Quote everything from the line containing "is (578, 244)." down to the line containing "Image resolution: width=340", both included, without the pictures.

Stored entries

Content starts

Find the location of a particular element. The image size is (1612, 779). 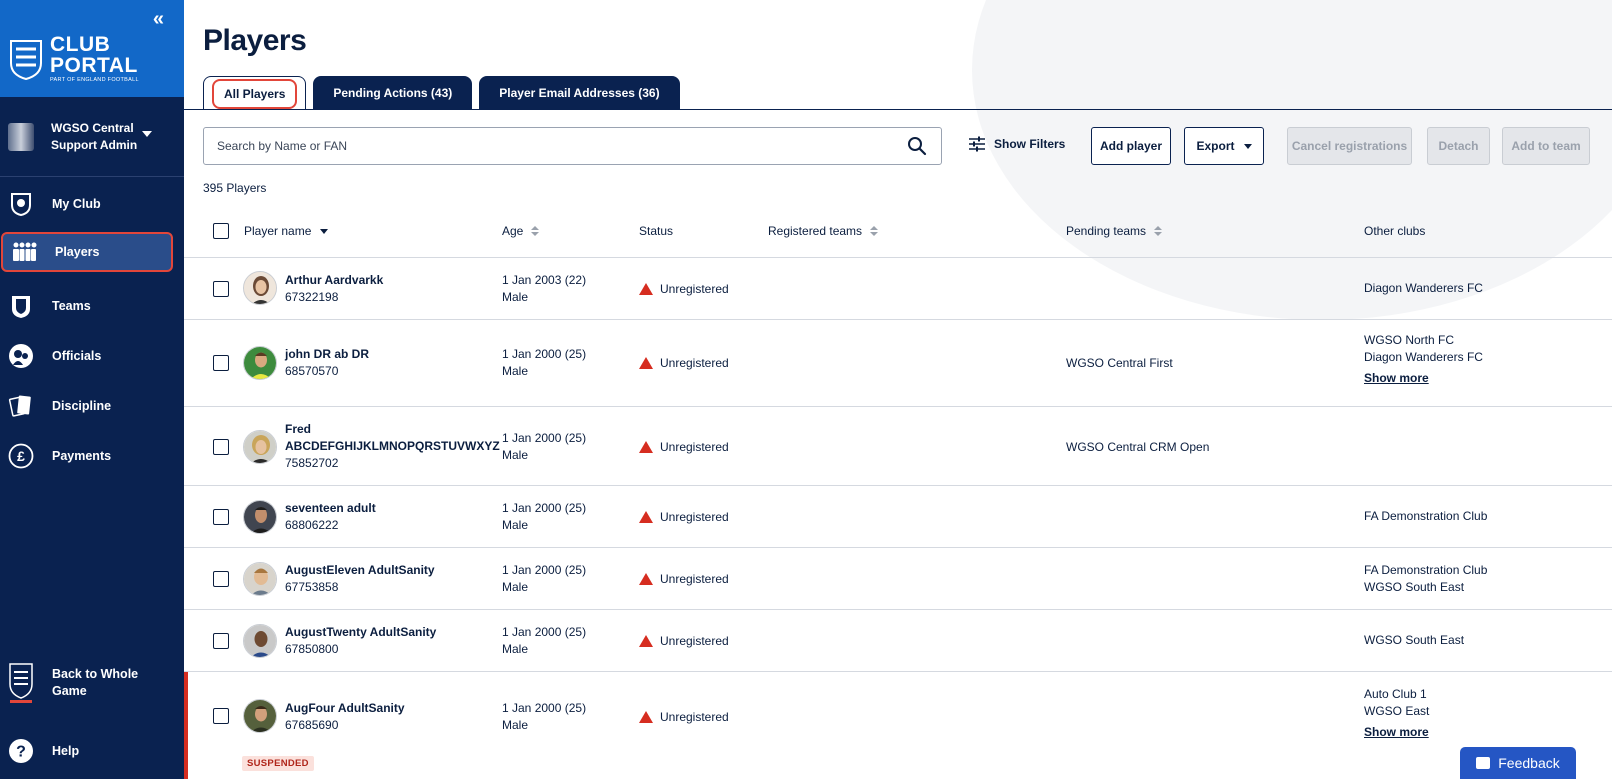

sidebar-item-teams: Teams is located at coordinates (92, 306).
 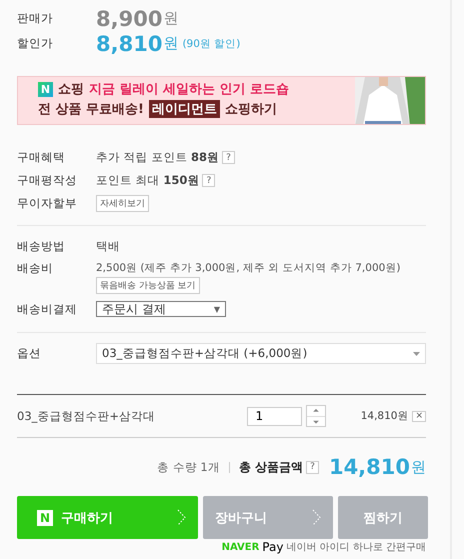 What do you see at coordinates (86, 416) in the screenshot?
I see `item-name: 03_중급형점수판+삼각대` at bounding box center [86, 416].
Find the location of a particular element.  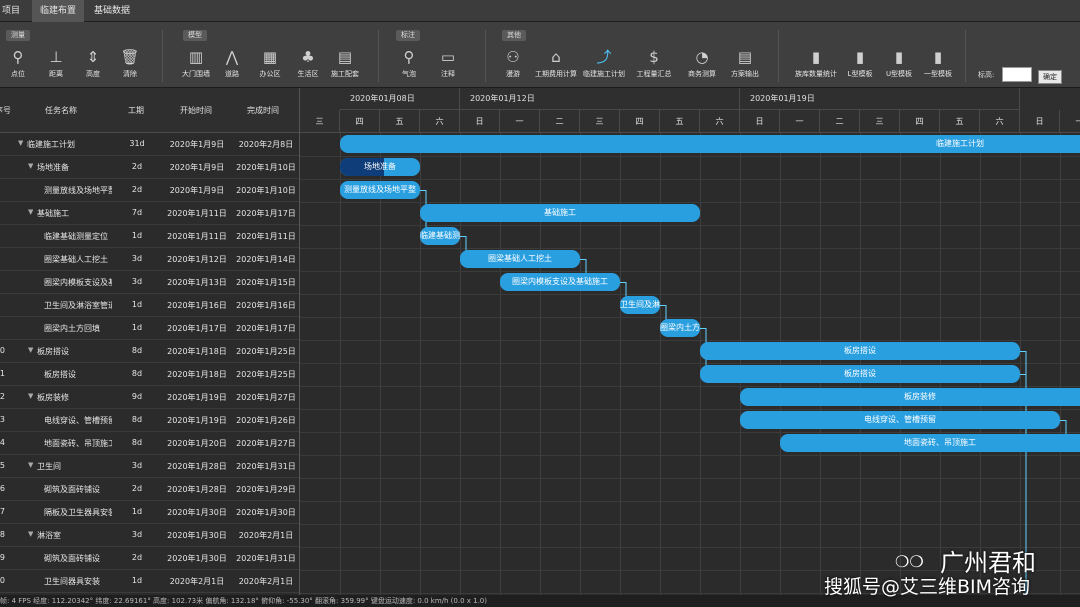

task-id: 3 is located at coordinates (2, 420).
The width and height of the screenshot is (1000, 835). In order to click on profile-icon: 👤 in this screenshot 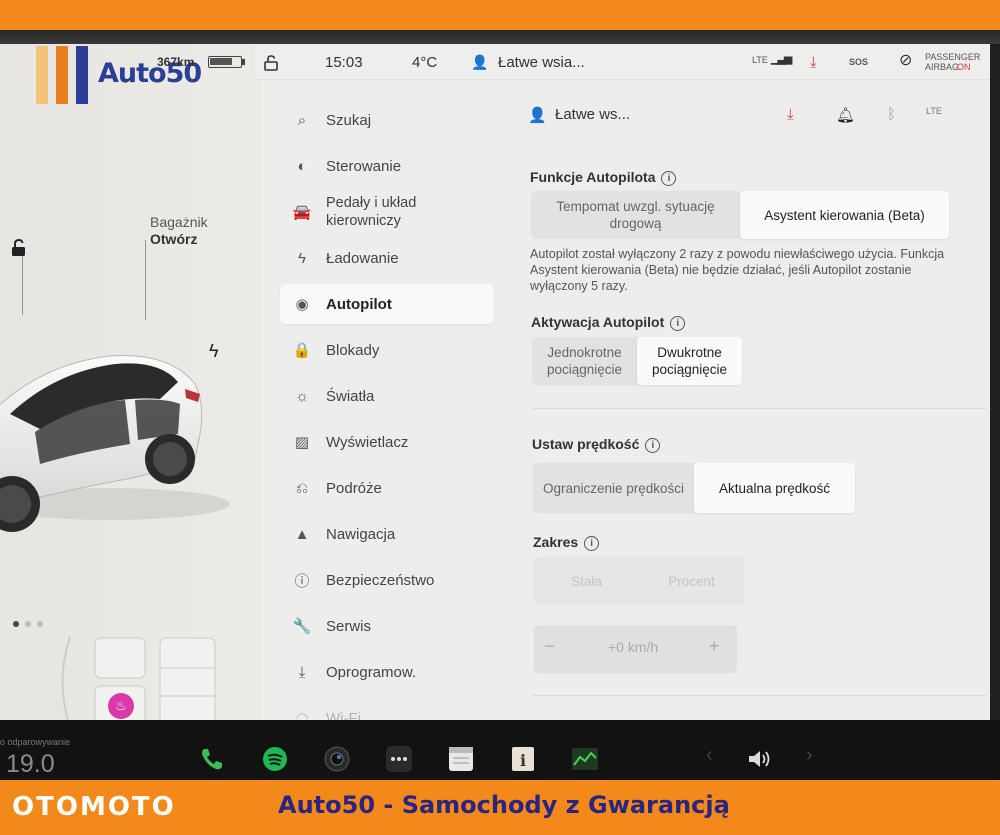, I will do `click(480, 62)`.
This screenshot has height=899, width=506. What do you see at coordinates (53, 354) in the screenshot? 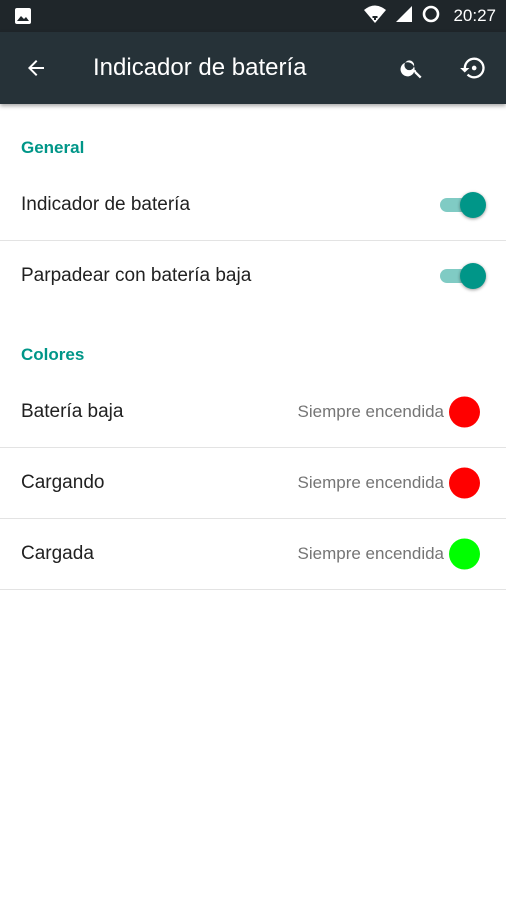
I see `section-title: Colores` at bounding box center [53, 354].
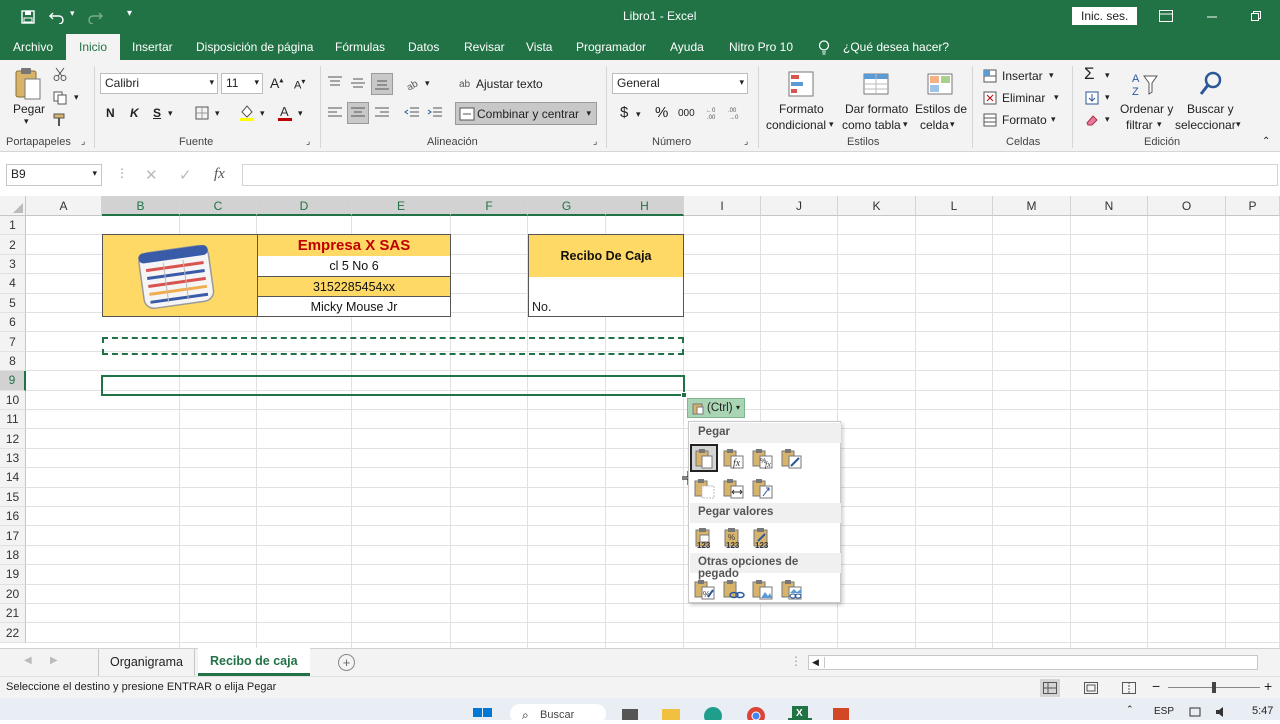 The height and width of the screenshot is (724, 1280). I want to click on merge-center-button: Combinar y centrar ▾, so click(526, 114).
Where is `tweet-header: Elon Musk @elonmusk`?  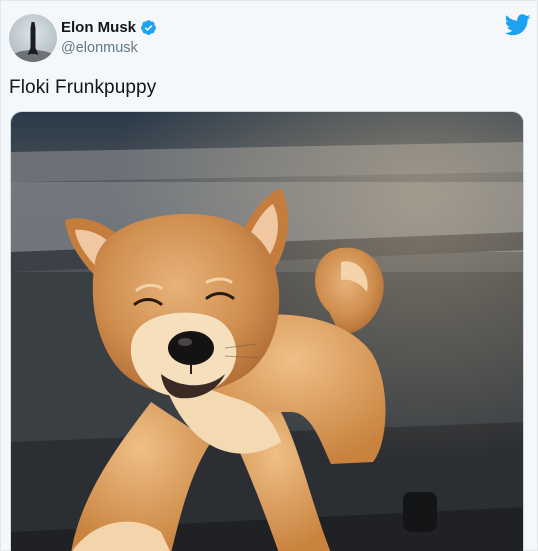 tweet-header: Elon Musk @elonmusk is located at coordinates (270, 39).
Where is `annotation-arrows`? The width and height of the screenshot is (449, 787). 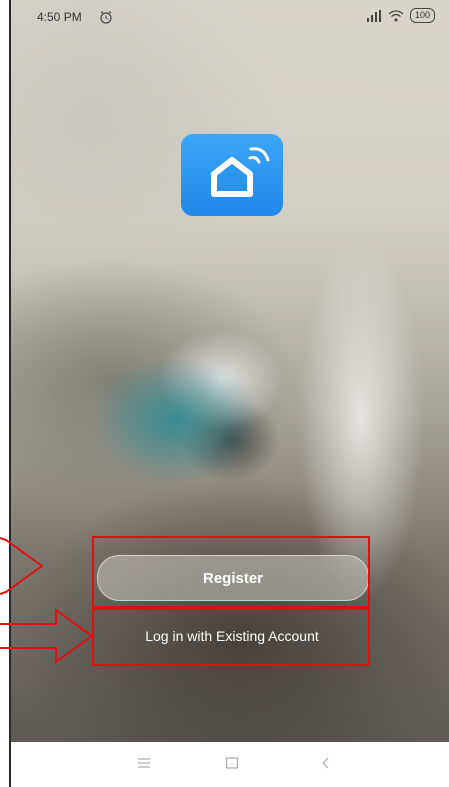
annotation-arrows is located at coordinates (46, 600).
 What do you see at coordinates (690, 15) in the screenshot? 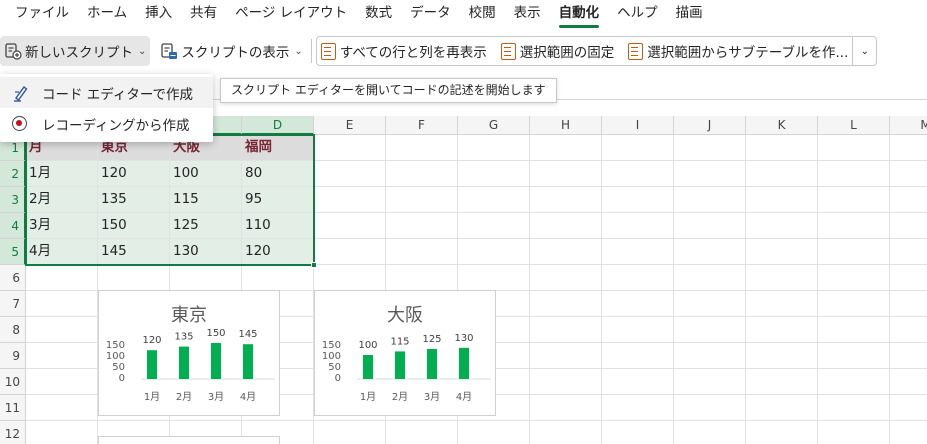
I see `tab-11: 描画` at bounding box center [690, 15].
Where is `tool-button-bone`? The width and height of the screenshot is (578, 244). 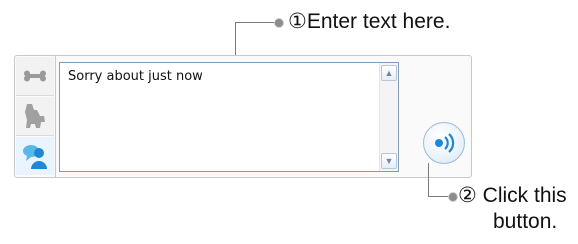
tool-button-bone is located at coordinates (35, 76).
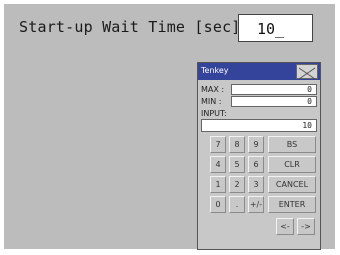 Image resolution: width=340 pixels, height=255 pixels. Describe the element at coordinates (237, 204) in the screenshot. I see `key-decimal: .` at that location.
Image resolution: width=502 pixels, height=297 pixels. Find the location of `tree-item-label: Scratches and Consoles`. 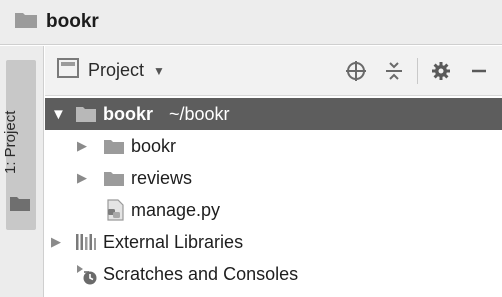

tree-item-label: Scratches and Consoles is located at coordinates (201, 274).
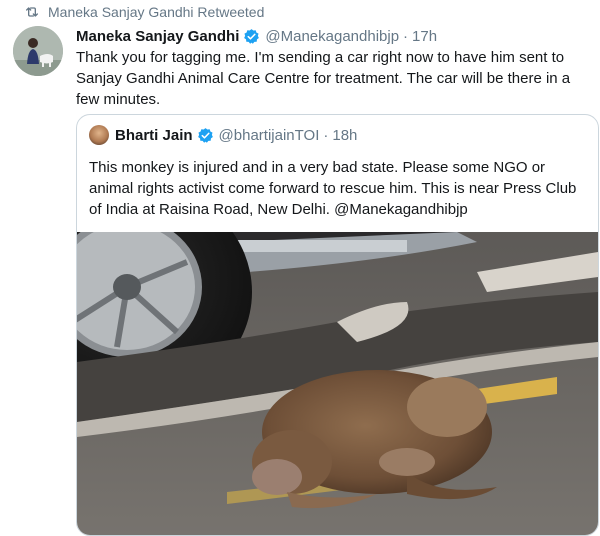 This screenshot has width=600, height=536. I want to click on quoted-author-handle: @bhartijainTOI, so click(270, 136).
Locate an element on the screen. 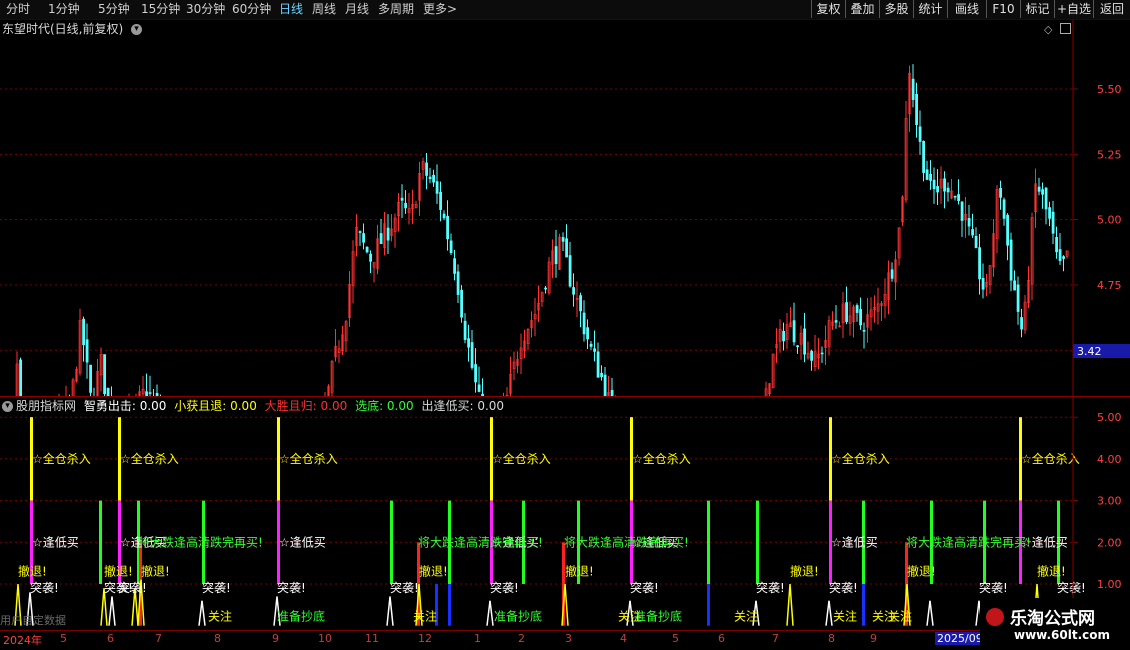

Content ends

* Answer:
Where is `tool-button-bone`? The width and height of the screenshot is (578, 244). 
tool-button-bone is located at coordinates (35, 76).
 Image resolution: width=340 pixels, height=255 pixels. Describe the element at coordinates (237, 204) in the screenshot. I see `key-decimal: .` at that location.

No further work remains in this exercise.